_Exercise:_
Could you reproduce the part of the article on investors and the BP oil spill starting with "NEW YORK (CNNMoney.com)" and going on through "emergency response plans.", word for word?

_Reading text:_
+ + + +

NEW YORK (CNNMoney.com) -- In the aftermath of the BP oil spill, large investment funds are demanding that other large oil companies make investors aware of their spill prevention and disaster response plans.
On Thursday, 58 investors with assets totaling more than $2.5 trillion said they sent letters to the world's largest oil and gas companies asking for more transparency regarding their emergency response plans.
The investors included the New York State Comptroller, California State Treasurer and the Florida State Board of Administration.
BP (BP)'s stock has declined about 33% since the Deepwater Horizon rig exploded April 20, sending oil gushing into Gulf Coast waters. In July, BP said it would cancel its quarterly dividend and set aside $20 billion over four years to pay claims to victims of the spill.
"The shareholder harm that has flowed from the BP spill has focused investor attention on governance, compliance and management systems needed to minimize risks associated with deepwater offshore oil and gas development worldwide," the letters said. "The BP Gulf of Mexico disaster has also raised concerns about response plans by companies and the industry for dealing with offshore accidents."
At a Congressional hearing In June, lawmakers slammed executives from five of the world's largest oil companies for having cookie-cutter contingency plans for dealing with disasters like oil spills.
Those plans included embarrassing errors such as a reference to protecting walruses, which haven't lived in the Gulf Coast for at least 3 million years, and the phone number of a marine biologist who died five years ago.
Exxon Mobil (XOM, Fortune 500), Chevron (CVX, Fortune 500), ConocoPhillips (COP, Fortune 500) and Royal Dutch Shell - which participated in the hearing -- were among the companies on the receiving end of investors' letters Thursday.
The investors also appealed to 26 insurance companies that insure offshore drilling operations, asking if they were considering changes to their underwriting criteria.
"Investors are rightly raising questions about whether and how the rest of the oil industry is prepared to manage the risks associated with the industry's move toward increasingly extreme water depths and operating conditions to find oil," said Andrew Logan, oil program director at Ceres, a network of investors and environmental groups that helped organize the investor letters, in a statement.
BP posted a second-quarter loss of $17.2 billion due to oil spill costs when it announced its latest earnings last week. The company said it took a pretax charge of $32.2 billion in the quarter related to the oil spill.

+ + + +

_Entries supplied:_
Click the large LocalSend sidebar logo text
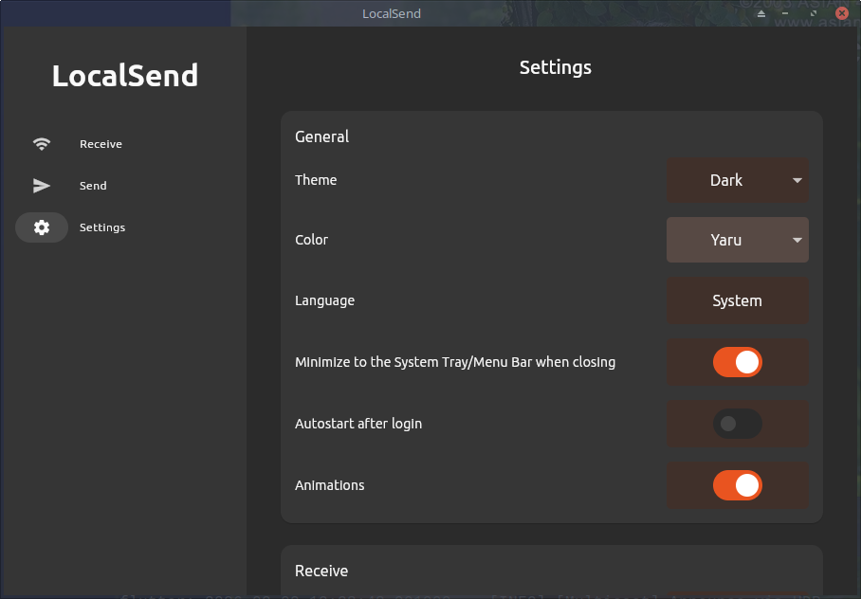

+ + + +

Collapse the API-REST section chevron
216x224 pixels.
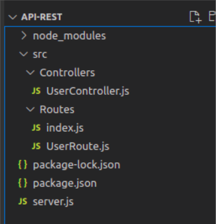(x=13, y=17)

+ + + +

_Response:_
NEW YORK (CNNMoney.com) -- In the aftermath of the BP oil spill, large investment funds are demanding that other large oil companies make investors aware of their spill prevention and disaster response plans.
On Thursday, 58 investors with assets totaling more than $2.5 trillion said they sent letters to the world's largest oil and gas companies asking for more transparency regarding their emergency response plans.